From the following material, work out how many lines include the string "will"; respond with the number only.
(SOURCE RECORDS)
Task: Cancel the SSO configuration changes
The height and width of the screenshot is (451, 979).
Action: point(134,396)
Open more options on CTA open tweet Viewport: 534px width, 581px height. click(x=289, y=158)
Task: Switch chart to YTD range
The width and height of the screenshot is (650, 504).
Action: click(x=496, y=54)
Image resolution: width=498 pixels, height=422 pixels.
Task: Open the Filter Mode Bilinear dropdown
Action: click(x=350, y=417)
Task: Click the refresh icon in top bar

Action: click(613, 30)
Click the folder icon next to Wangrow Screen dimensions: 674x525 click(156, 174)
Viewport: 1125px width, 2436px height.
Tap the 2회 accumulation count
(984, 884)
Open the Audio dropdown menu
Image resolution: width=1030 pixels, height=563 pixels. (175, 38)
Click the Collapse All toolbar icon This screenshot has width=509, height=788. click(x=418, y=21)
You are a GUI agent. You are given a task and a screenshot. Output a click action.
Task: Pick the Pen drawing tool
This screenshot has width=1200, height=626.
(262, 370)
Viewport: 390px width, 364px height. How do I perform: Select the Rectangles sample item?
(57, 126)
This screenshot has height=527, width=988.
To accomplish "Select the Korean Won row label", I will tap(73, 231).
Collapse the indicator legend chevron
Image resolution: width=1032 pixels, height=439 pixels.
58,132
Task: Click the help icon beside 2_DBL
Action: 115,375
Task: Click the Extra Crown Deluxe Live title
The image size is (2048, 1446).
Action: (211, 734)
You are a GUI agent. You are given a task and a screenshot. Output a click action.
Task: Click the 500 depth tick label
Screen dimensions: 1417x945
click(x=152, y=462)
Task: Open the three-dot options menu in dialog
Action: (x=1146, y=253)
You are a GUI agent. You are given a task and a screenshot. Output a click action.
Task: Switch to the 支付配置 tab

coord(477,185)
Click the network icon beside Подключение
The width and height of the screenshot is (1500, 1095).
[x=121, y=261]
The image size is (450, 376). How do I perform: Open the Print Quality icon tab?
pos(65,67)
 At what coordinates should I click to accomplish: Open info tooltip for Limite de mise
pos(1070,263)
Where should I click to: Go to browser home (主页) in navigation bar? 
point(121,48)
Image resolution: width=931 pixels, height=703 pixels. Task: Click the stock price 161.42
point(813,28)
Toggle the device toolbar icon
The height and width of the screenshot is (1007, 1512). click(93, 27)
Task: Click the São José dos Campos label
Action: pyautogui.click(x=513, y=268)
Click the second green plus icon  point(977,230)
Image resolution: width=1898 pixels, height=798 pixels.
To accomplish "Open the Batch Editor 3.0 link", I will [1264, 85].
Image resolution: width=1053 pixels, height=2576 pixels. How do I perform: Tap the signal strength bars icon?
(End SOURCE RECORDS)
■ **SOLVED PROBLEM**
2